Bearing in mind the asymmetry of information between the regulator and the EC, the Draft Measures establish extensive reporting obligations requiring 4 different types of reports as the features are implemented, notably an initial implementation report, a final feature implementation report or monthly reports. The reporting regime is more consistent with the breadth and depth of the measures imposed by the EC on Google, given that the gatekeeper has significant technical information advantages over the enforcer.
Key takeaways
The EC’s Draft Measures addressed at Google’s compliance with Article 6(7) DMA bear an anticipatory nature. Unlike the EC’s earlier specification proceedings against Apple, which sought to redirect non-compliant behaviour, the Draft Measures provide guidance on how to open up four distinct layers of Android to third-party AI competitors, involving invocation, context, actions on apps and the OS, and access to resources. All Android features covered by the Draft Measures are opened to Google’s competitors under the principle of equal effectiveness. In short, all competitors integrating AI features and functionality to Android must be granted access to the underlying software and hardware features under the same conditions that the gatekeeper himself imposes on its proprietary apps.

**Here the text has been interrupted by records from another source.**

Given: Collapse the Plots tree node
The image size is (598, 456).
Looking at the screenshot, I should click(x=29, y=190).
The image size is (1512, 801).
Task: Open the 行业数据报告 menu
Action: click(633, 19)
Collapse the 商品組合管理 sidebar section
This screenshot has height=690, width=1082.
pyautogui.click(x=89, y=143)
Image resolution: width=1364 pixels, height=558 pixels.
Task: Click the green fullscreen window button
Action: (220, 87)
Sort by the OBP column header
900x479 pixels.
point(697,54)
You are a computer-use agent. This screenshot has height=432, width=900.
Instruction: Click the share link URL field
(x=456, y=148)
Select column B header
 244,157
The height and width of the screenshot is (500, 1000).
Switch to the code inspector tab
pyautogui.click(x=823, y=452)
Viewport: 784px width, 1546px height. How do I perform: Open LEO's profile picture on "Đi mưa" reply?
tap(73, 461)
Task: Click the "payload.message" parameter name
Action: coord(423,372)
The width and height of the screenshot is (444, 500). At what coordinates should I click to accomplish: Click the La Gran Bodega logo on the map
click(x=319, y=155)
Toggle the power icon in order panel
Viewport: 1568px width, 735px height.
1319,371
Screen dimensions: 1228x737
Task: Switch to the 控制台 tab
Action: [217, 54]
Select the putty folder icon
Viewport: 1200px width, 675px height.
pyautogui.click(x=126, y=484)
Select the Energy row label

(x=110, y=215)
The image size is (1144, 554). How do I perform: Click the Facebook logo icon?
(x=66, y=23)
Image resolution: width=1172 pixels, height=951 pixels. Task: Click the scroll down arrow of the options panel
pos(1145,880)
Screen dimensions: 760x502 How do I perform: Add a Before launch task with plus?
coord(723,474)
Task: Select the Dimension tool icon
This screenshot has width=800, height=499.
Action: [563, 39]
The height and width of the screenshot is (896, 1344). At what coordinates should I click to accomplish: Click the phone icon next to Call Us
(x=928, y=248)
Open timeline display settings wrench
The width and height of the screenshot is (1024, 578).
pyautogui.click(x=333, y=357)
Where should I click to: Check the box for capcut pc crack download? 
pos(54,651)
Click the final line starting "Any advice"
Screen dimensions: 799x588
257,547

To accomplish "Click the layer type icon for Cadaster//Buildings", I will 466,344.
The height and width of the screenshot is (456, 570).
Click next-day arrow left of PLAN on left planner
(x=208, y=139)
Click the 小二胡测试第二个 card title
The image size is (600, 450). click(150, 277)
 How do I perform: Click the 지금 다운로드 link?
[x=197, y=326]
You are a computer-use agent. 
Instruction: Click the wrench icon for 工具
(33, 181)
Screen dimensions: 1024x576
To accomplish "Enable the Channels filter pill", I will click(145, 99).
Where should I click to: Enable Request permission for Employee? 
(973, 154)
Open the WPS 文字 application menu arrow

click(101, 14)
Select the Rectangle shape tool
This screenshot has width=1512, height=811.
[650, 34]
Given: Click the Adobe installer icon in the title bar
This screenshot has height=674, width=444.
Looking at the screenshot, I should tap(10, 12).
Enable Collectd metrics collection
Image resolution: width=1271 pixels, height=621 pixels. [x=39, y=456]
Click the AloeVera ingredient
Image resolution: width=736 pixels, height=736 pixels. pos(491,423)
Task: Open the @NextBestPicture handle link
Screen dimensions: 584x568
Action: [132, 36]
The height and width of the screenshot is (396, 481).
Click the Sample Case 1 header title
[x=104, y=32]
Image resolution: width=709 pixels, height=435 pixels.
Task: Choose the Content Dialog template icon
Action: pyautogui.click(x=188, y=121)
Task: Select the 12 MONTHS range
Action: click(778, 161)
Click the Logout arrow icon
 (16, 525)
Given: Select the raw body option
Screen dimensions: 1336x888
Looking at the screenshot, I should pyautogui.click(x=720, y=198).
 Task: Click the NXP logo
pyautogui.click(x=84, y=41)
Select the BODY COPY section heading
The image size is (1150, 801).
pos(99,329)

Despite the EC’s ambitious approach towards fleshing out the practical steps that must be taken by Google to comply with Article 6(7) DMA, one can spot some meaningful limitations in the Draft Measures, notably the silence on the technical constraints operating against their implementation and the absence of the cloud infrastructure in their content. As the saying goes, the EC sought to achieve all for one (i.e., all features to enter the market to be channelled by the gatekeeper’s OS), and it might result in the unfavourable outcome of one for none.